[Stored data entries]
· · ·
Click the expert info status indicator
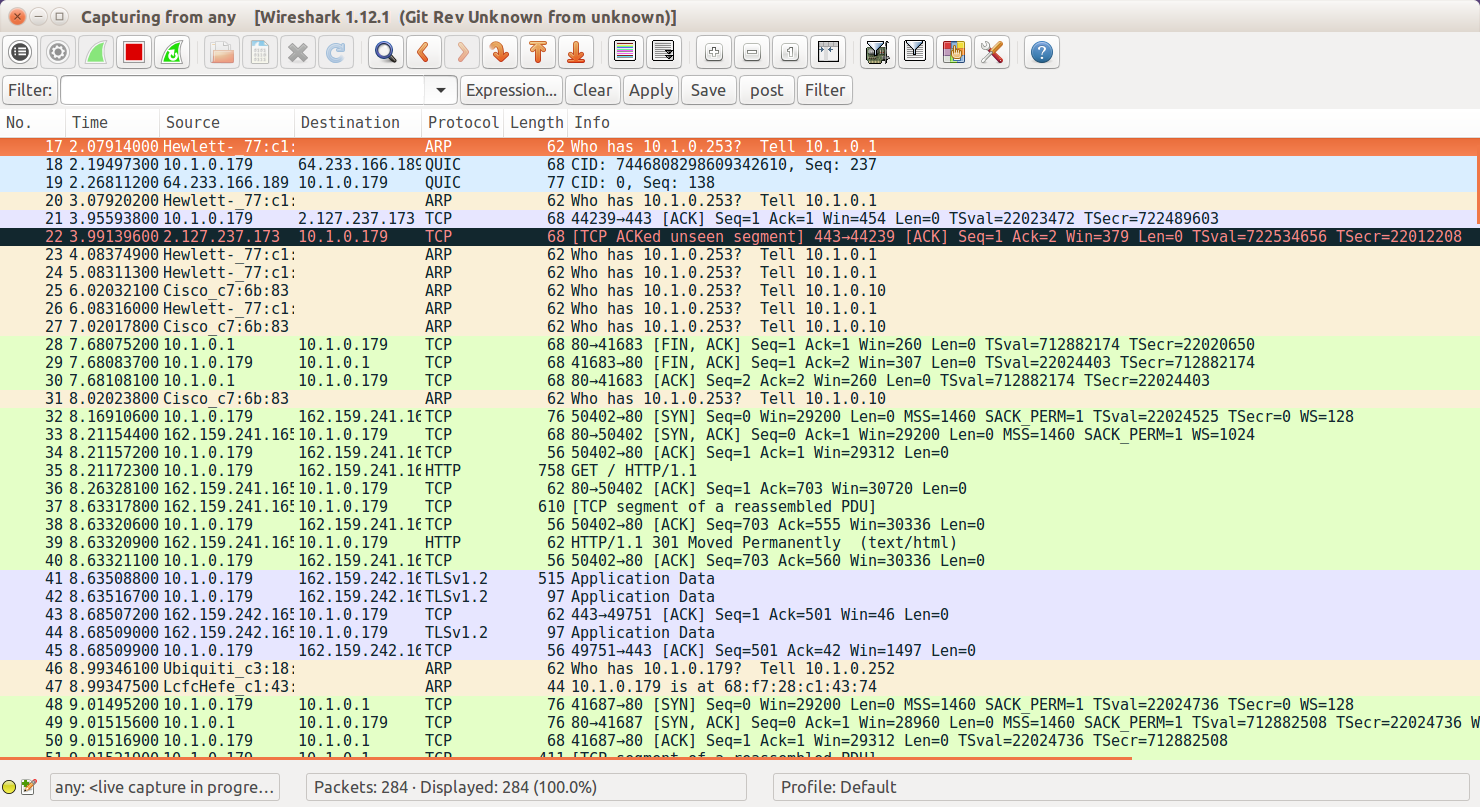pos(10,787)
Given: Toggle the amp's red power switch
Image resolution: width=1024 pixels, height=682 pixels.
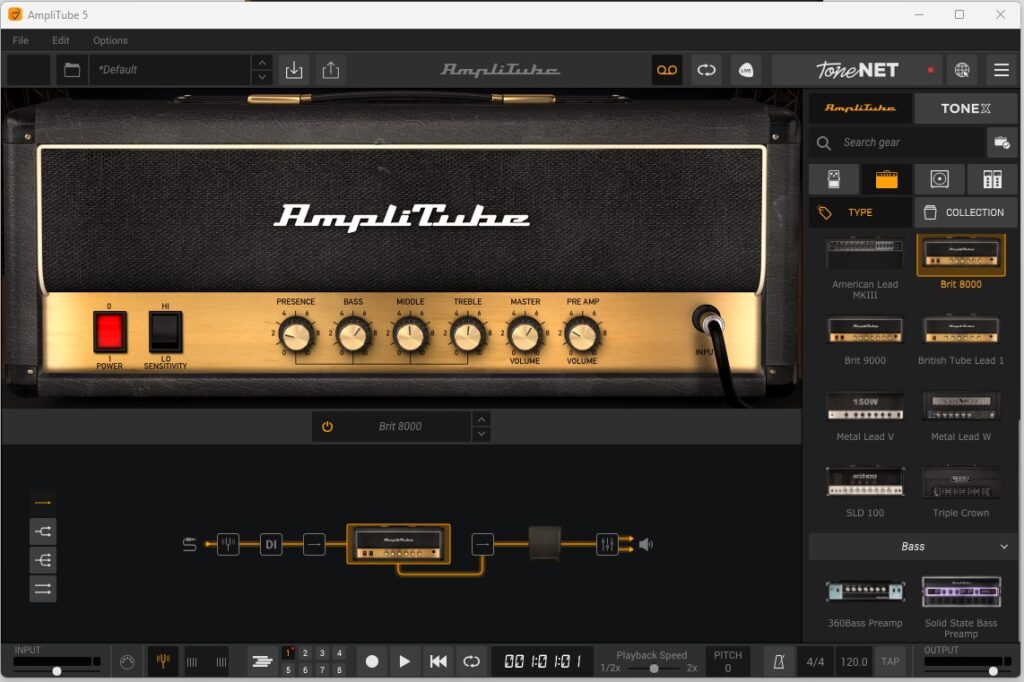Looking at the screenshot, I should 110,331.
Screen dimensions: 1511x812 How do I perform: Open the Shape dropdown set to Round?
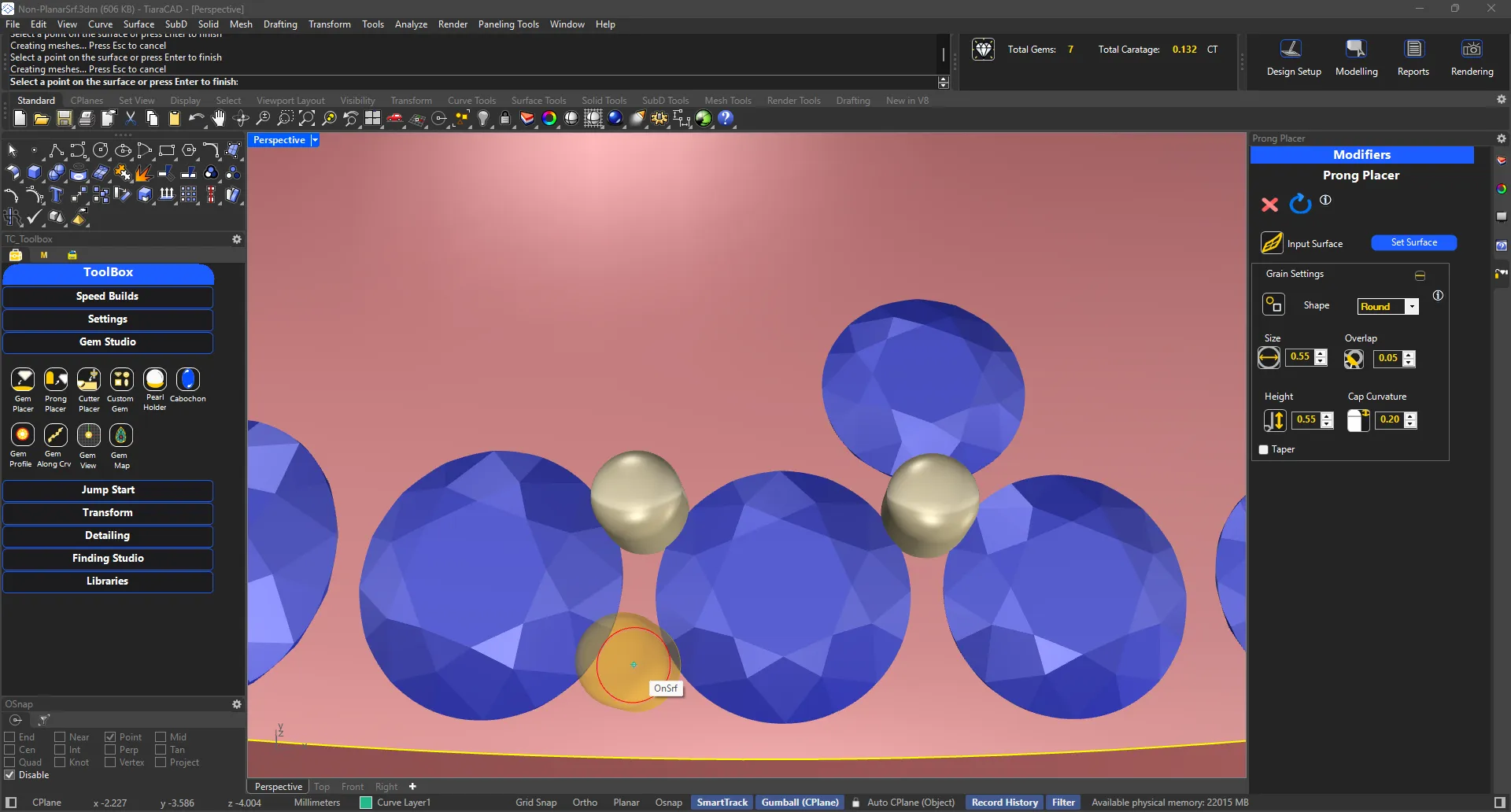[1412, 307]
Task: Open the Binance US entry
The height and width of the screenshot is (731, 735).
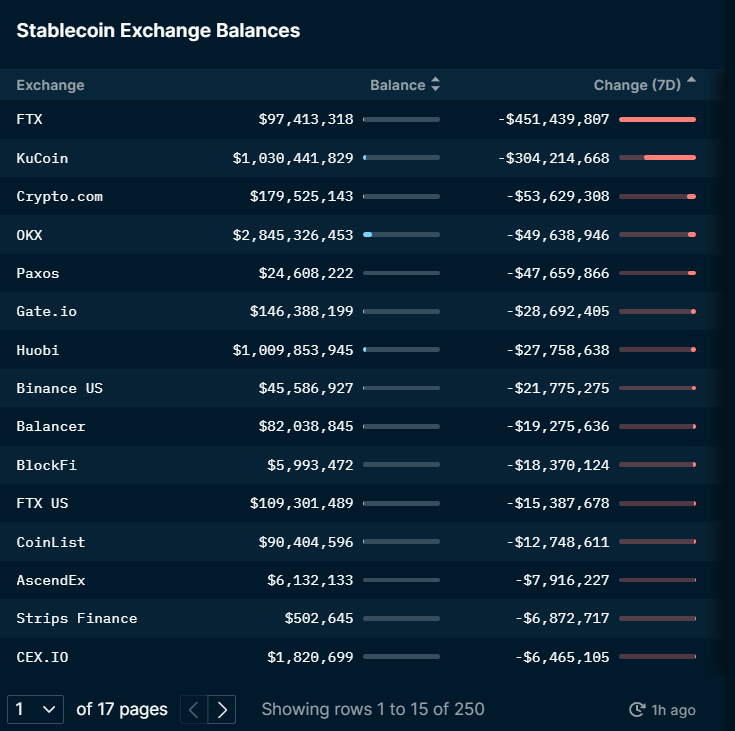Action: click(59, 388)
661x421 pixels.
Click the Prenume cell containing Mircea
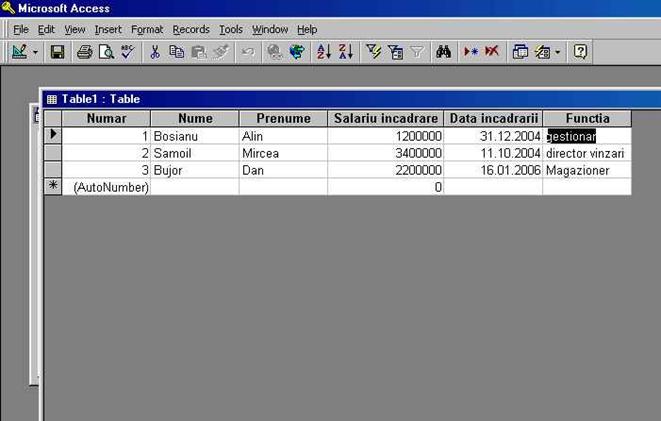pyautogui.click(x=282, y=153)
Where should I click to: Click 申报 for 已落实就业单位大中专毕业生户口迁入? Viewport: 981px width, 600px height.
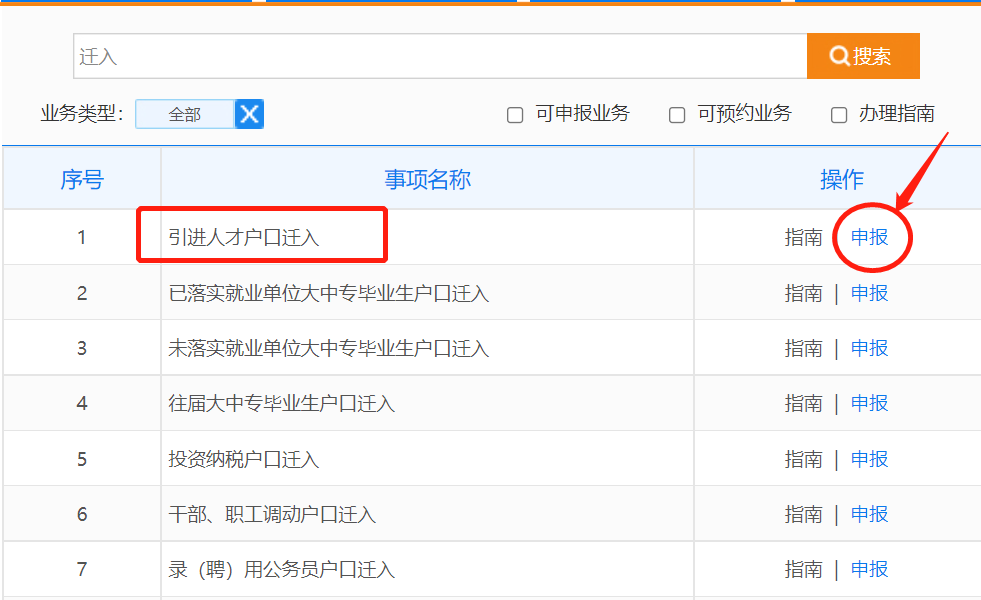tap(869, 293)
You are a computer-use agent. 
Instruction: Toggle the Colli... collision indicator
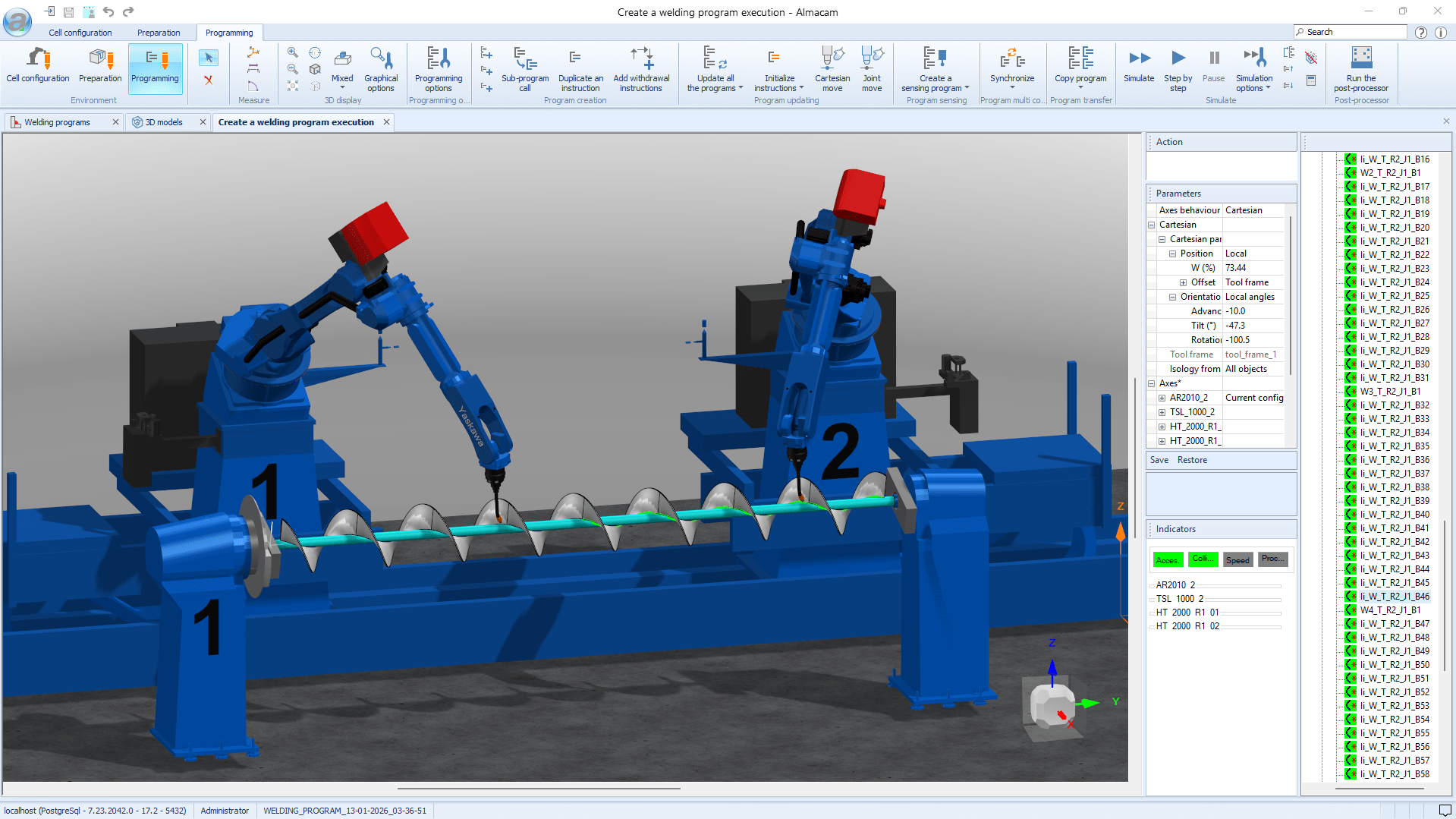pos(1203,559)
· · ·
# DIRECTION:
Copy out the lines from the one containing "Where should I" through the end of the records, word for word. Leave the pictures out of your answer.

# TASK RESULT:
Where should I click to: Click 申报 for 已落实就业单位大中专毕业生户口迁入? Viewport: 981px width, 600px height.
tap(869, 293)
You are a computer-use agent. 
Instruction: Toggle the Colli... collision indicator
pos(1203,559)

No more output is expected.